Source: https://www.courtrecords.org/courtcases/griswold-v-connecticut/
Timestamp: 2019-04-24 10:27:31+00:00

Document:
The right to privacy is not specifically defined by the Constitution but following the Supreme Court’s 1965 landmark decision in Griswold v. Connecticut it has become a de facto part of American liberties.
In its decision the court delved into several portions of the Constitution to find justification for the right to privacy, finding it in the self incrimination clause of the Fifth Amendment and the due process clause of the Fourteenth Amendment. The court voted 7-2 to strike down Connecticut’s “Comstock Law” that forbade doctors providing contraceptive devices and medicines on that basis.
As recently as the 1960s two states, Massachusetts and Connecticut, still had laws (infrequently enforced) that forbade doctors and clinics education of women about contraception to avoid pregnancy – and supplying those devices or drugs. There were few women’s gynecological clinics until Estelle Griswold, director of Planned Parenthood clinics there, along with a Yale gynecologist C. Lee Buxton, were arrested and fined $100 for providing services in New Haven.
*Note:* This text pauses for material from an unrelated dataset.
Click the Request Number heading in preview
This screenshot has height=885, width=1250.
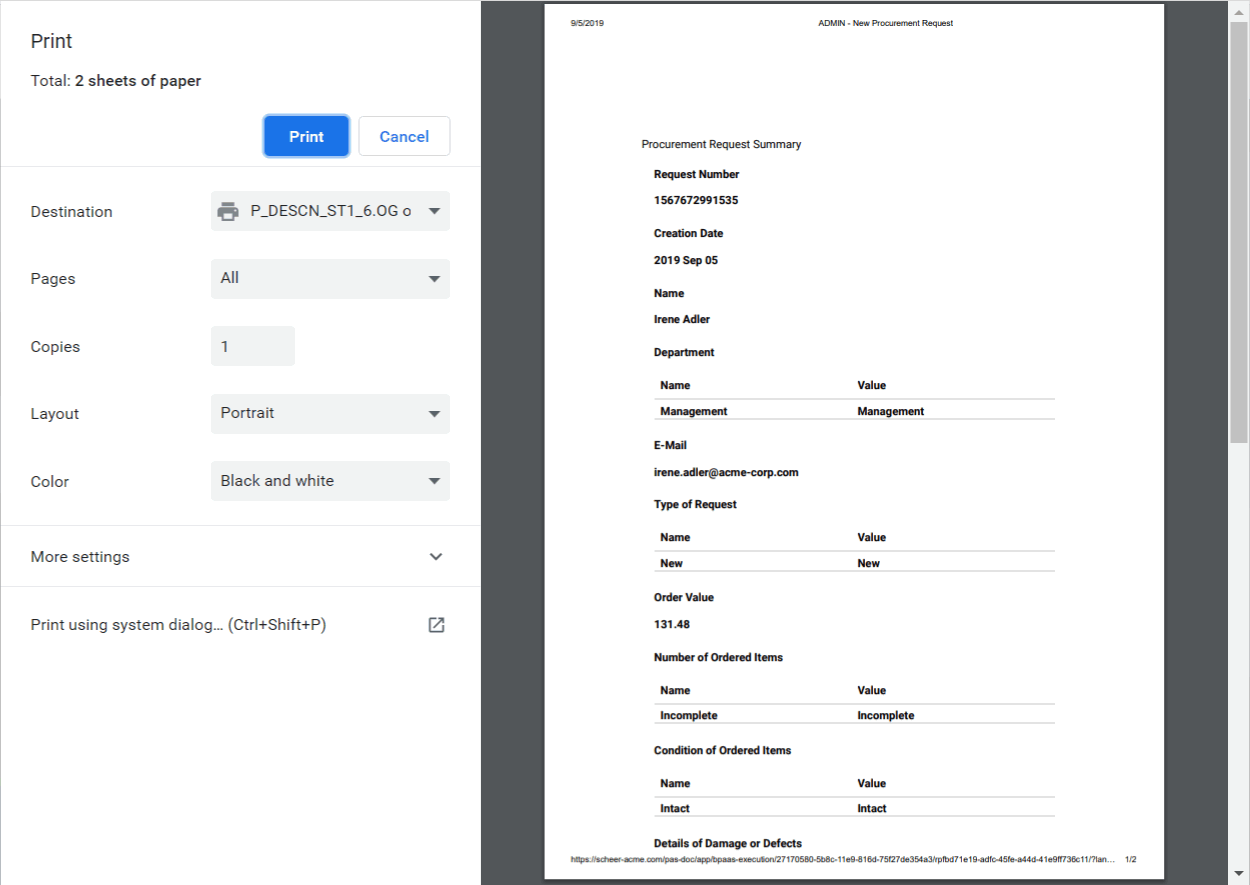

There had been such clinics since the early part of the 20th Century, the first opening in Hartford in 1935. While other lawsuits had been filed over the existence of the Comstock Law, few came to fruition because the law was not generally enforced. In 1961 the Supreme Court dismissed Poe v. Ullman, but Justice Marshall Harlan’s dissent cited portions of the Constitution that referenced not just privacy but the concept of liberty as being free from purposeless restraints, opening the door to the eventual Griswold decision.
These two cases formed the underpinning of future birth control, sexual freedom, abortion, and homosexual rights (including gay marriage) decisions by the Supreme Court, including Roe v. Wade, Eisenstadt v. Baird, Lawrence v. Texas, and Obergefell v. Hodges.